Except, I haven’t found many teachers of color around here in Fort Worth. I haven’t found many students of color around here in Fort Worth – other than the ones I taught this morning at Mental Health America and the ones I’ll teach tomorrow at True Worth Place, and the ones that another (white) teacher (of privilege) will teach at Safe Haven on Thursday. And, on Friday, we (white) yoga teachers will meet at Righteous Foods to discuss ways we can spread yoga and meditation to people who don’t have access. I offer a scholarship for my Soul.Full School of Yoga training, and I’d love to offer it to a person of color. I’ll just put that out there.
So, until then, “I’m a white woman with a ton of privilege” as I told the crowd, and I’m just trying to start where I am and do what I can. And, what I can do is share my gifts of uniting people and writing and my skills of Nonviolent Communication, Somatic Experiencing, and meditation. Granted, I don’t share them perfectly. I never will. I cannot allow the fear of making mistakes to paralyze me. I feel that no action is too small when it comes to creating change. This experience has helped me to look at the ways that I am, perhaps with the purest of intention, contributing to the problem, without even knowing it.

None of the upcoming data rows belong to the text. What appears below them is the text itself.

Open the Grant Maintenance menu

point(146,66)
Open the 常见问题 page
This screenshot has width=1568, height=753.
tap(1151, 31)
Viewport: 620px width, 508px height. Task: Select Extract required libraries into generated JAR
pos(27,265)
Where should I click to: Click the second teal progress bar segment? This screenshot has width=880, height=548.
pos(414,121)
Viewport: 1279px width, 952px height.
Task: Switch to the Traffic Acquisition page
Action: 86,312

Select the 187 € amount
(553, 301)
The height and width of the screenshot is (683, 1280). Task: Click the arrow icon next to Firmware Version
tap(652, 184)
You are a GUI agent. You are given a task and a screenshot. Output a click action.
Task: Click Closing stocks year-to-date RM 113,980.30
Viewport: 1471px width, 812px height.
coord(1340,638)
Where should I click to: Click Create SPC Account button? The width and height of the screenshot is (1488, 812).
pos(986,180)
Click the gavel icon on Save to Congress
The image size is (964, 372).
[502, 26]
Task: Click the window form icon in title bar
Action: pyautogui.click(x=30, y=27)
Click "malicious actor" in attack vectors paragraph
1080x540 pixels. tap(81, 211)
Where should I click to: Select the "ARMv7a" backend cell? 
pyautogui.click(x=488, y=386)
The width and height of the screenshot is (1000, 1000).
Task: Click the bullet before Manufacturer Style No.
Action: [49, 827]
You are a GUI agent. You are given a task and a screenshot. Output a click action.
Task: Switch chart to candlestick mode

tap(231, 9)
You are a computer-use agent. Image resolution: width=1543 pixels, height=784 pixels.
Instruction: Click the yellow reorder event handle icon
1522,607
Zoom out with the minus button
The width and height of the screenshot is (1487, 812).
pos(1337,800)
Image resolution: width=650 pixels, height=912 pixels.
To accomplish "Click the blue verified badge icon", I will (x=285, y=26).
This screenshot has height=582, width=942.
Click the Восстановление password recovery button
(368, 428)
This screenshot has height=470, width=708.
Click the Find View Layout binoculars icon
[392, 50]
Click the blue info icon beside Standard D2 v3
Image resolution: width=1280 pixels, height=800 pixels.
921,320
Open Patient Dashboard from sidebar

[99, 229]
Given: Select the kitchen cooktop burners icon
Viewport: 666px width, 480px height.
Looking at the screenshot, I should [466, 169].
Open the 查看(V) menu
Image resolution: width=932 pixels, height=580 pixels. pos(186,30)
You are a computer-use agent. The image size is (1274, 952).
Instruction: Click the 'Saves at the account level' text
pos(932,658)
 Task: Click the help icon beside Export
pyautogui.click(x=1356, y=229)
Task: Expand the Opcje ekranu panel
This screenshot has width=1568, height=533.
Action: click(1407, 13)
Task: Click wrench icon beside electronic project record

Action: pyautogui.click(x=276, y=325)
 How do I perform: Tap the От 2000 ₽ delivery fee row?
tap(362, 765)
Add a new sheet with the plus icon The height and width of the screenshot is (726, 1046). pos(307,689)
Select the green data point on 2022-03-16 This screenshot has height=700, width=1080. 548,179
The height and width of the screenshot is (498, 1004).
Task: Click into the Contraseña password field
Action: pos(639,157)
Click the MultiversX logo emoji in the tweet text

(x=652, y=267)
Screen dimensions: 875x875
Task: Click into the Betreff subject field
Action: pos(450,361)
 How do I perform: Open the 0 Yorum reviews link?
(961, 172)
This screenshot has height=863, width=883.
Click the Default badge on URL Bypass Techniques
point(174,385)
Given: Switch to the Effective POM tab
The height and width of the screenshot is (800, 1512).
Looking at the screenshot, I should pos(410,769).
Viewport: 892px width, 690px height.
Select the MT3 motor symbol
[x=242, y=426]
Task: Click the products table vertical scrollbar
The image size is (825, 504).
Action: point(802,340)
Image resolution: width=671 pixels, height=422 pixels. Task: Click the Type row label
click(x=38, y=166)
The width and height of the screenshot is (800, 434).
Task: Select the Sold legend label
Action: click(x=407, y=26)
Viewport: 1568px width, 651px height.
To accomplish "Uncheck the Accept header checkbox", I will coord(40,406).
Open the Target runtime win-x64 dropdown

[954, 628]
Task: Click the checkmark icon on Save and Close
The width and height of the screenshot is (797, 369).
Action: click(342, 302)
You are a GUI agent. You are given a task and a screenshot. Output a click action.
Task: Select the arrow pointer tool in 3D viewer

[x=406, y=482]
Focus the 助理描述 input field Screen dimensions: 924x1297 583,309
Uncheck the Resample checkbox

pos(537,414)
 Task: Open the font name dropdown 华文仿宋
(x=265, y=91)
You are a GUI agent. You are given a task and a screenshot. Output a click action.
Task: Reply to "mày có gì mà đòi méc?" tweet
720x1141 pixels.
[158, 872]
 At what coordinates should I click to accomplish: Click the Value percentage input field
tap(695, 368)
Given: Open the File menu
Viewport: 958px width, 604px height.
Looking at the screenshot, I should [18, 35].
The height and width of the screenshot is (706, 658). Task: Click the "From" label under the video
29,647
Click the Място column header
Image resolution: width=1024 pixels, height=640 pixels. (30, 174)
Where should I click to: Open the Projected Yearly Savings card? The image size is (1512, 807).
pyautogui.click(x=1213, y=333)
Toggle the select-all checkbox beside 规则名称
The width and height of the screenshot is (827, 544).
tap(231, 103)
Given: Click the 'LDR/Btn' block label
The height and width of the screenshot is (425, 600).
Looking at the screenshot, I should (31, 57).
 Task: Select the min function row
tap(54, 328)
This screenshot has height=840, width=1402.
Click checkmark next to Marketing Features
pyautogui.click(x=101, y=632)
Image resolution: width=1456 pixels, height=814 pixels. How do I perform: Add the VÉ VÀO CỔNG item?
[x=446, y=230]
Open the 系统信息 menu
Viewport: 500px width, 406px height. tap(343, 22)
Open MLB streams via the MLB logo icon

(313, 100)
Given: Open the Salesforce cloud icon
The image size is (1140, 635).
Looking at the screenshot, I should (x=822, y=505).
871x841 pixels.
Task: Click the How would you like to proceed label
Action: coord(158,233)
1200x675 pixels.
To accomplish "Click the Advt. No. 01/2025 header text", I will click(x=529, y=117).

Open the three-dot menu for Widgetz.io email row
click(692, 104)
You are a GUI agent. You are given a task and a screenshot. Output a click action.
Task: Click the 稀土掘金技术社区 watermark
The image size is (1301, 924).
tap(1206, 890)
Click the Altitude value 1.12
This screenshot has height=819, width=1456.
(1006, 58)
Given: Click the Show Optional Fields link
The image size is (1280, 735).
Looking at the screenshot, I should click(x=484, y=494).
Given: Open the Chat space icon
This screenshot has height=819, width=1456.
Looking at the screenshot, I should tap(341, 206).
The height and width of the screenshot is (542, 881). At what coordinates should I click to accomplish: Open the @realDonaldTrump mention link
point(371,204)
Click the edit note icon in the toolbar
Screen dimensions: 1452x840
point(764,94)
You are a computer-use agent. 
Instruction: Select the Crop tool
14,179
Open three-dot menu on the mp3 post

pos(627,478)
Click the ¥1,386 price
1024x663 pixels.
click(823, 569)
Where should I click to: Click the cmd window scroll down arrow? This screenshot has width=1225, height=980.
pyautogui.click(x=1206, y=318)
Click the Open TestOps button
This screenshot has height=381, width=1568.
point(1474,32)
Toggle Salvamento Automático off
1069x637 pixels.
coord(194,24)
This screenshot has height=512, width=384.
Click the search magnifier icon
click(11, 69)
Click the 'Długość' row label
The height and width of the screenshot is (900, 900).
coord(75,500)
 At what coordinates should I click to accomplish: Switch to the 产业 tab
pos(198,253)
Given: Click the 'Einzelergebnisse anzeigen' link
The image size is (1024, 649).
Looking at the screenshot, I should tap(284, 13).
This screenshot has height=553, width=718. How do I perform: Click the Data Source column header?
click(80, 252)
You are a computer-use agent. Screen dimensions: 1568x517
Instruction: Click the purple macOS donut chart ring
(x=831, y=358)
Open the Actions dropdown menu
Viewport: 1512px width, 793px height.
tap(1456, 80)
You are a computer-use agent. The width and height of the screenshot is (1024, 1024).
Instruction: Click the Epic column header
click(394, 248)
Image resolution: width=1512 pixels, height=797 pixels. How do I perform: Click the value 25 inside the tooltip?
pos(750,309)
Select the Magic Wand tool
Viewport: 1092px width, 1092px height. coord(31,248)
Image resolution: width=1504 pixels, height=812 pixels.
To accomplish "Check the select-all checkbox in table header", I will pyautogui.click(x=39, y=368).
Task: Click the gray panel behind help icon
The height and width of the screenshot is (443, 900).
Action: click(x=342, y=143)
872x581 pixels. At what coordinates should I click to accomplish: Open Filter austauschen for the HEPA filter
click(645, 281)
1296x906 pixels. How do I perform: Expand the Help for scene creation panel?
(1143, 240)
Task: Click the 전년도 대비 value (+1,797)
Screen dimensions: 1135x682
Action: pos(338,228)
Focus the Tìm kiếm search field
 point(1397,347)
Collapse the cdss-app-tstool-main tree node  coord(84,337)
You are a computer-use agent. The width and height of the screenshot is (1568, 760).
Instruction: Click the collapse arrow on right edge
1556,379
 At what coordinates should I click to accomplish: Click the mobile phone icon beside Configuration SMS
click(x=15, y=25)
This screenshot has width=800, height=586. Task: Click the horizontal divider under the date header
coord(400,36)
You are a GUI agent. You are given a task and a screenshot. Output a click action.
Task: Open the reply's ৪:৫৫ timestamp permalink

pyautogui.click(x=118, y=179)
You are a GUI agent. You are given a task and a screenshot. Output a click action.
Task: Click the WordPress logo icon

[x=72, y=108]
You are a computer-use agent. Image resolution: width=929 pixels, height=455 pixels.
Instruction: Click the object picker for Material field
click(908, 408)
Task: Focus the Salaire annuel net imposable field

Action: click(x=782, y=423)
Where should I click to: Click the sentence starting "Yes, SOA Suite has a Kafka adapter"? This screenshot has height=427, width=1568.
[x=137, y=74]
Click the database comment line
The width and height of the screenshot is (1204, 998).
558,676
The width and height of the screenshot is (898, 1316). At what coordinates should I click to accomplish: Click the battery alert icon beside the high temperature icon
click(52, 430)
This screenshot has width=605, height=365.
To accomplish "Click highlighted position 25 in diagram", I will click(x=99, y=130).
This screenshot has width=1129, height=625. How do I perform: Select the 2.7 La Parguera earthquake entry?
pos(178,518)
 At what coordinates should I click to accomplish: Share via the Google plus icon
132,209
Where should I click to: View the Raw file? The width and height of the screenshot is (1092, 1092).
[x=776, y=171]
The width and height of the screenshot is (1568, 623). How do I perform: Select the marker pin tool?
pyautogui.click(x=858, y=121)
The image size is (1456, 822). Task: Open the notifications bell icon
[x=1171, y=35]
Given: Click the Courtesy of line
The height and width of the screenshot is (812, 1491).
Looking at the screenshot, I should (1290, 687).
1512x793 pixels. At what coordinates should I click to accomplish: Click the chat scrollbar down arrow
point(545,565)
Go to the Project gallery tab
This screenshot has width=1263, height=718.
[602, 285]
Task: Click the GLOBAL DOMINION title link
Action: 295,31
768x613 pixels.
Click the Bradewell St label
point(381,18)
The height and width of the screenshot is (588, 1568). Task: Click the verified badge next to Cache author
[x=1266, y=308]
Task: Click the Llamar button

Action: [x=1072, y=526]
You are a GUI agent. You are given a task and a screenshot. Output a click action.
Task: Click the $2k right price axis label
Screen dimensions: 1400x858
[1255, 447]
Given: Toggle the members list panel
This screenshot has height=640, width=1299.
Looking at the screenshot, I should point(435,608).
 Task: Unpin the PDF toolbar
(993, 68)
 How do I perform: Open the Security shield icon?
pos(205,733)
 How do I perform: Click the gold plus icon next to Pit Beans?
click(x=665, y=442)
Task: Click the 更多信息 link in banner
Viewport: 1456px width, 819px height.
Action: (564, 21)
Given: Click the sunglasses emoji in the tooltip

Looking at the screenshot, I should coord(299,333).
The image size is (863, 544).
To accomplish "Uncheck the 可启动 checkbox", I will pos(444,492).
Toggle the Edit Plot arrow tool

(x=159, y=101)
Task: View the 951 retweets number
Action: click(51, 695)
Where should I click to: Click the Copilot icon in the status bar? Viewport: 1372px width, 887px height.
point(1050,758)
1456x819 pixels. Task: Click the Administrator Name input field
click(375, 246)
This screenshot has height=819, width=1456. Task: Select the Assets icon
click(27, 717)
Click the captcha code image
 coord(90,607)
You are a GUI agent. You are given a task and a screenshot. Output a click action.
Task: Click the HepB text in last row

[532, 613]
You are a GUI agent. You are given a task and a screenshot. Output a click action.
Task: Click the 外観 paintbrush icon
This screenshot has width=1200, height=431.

Because I’ll never transcend my humanity, criticism still stings, which is why I typically do not read nor respond to comments (even the kind ones.) The way I remember who I am is not to allow others’ opinions (with few exceptions) to hold too much water. Yet, the only way I’ve learned to be strong enough in my body to stay woke enough to pay attention to the vile stuff that is happening in our world is through yoga and meditation.These practices have taught me to be more sensitive and aware to what’s happening around me. These practices have taught me to stand (or sit) inside myself when I’m uncomfortable, even when someone else appears to be losing it. These practices have taught me to connect to my highest wisdom, to practice compassion and empathy when anger and blame arise more readily. These practices have taught me how to deactivate my own nervous system and to help others do the same.
These practices have taught me to hold space.
And tonight, that meant doing my best to hold the space for him to be heard and holding space for people to meditate. The two, I feel, don’t have to be mutually exclusive.
The central message in my teaching is always the same: never will there be another soul exactly like you. At once, we are similar and unique.Be confident, as Glennon Melton says, because you are a child of God; be humble because everyone else is, too.
Our world needs your God-given talents and hard earned skills. May our spiritual practices move us to open our eyes to injustice, to listen more receptively, to speak less violently, and to act together to create the community and world we’d like to see.